All the top 10 fund houses registered rise in their assets while UTI Asset Management Company (AMC) entered the Rs 1-lakh-crore club.
According to data from the Association of Mutual Funds in India (Amfi), in the July-September quarter, the total AAUM of 43 fund houses stood at Rs 13,15,759.98 crore against Rs 12,28,521.08 crore in the April-June quarter, a surge of 7.1%, or Rs 87,238.90 crore. HDFC AMC continued to retain the top slot at Rs 17,08,37.65 crore, while ICICI Prudential AMC stood at the second position with an AAUM of Rs 16,46,28.50 crore during July-September.
Dinesh Kumar Khara, MD & CEO, SBI AMC, said: “While markets have remained volatile in the last few weeks, investors have continued to invest in mutual funds. Retail investors have understood that it’s always better to come through the MF route rather than going directly into equity markets. We have seen flows in both debt and equity at our fund house.”

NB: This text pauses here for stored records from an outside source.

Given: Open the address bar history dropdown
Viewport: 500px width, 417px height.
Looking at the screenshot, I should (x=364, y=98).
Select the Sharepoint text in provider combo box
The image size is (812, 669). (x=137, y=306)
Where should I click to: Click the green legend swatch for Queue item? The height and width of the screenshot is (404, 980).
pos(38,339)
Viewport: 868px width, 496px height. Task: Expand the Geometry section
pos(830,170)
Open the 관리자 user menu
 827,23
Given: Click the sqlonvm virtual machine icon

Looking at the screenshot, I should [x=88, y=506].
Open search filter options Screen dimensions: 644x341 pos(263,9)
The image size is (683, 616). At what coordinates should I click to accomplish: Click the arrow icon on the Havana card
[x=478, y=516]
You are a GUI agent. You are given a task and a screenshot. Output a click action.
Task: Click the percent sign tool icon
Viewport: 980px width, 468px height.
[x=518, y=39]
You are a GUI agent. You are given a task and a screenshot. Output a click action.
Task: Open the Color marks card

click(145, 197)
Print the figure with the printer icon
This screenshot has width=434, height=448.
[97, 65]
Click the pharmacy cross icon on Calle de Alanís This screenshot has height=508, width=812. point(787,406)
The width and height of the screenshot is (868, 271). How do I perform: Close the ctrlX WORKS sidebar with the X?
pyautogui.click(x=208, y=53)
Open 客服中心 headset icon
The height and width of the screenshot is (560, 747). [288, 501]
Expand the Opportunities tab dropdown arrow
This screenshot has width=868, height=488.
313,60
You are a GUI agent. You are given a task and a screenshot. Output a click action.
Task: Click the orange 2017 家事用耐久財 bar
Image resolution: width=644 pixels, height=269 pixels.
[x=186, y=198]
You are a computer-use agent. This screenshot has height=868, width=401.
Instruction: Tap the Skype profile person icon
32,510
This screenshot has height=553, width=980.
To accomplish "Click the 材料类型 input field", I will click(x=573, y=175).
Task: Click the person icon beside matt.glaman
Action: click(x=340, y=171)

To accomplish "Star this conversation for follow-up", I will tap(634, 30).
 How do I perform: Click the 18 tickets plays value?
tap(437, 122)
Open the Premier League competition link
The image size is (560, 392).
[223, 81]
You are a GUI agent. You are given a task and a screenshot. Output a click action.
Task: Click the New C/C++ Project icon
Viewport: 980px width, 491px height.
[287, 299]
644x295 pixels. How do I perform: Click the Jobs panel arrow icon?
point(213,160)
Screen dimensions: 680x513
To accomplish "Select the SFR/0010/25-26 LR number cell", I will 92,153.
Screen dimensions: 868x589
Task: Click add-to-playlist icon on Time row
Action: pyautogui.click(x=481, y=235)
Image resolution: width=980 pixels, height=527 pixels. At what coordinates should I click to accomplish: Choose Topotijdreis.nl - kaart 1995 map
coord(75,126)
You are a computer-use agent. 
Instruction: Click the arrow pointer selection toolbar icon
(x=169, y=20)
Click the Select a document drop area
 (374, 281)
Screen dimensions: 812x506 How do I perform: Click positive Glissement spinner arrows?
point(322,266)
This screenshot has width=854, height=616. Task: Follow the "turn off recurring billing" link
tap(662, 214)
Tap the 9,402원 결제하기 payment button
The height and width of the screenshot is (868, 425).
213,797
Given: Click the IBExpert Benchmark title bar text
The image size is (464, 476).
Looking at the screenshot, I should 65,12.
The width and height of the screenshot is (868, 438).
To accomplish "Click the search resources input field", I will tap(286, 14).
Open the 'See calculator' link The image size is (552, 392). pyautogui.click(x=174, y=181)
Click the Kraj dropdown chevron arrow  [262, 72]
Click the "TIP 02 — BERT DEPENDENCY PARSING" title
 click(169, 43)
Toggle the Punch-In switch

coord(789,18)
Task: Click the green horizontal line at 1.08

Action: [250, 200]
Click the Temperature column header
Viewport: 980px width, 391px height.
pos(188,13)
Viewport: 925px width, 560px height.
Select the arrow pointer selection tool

SBI AMC’s AAUM for July-September quarter was Rs 88,627.99 crore, a growth of around 6% compared to the April-June quarter.Despite the surge in assets in the industry, JPMorgan AMC saw its AAUM dip 15% to Rs 12,455.17 crore in the July-September quarter. Market participants say this could be due to outflows from its debt schemes hit by the Amtek Auto crises. In the overall industry, five houses — mostly in the mid- and small-size segemt — saw fall in their assets in the quarter.
“With a rate cut, debt funds looks attractive at this point of time and we don’t see any reason why investors will stop investing in the mutual funds. So, we would continue to witness inflows,” added Khara. Among the top 10 fund houses, UTI AMC and Kotak Mahindra AMC registered growth in double digits. UTI AMC saw its assets rise 12.24% to Rs 104077.40 crore whereas Kotak Mahindra AMC saw a surge of 17.54% to Rs 56,510.78 crore.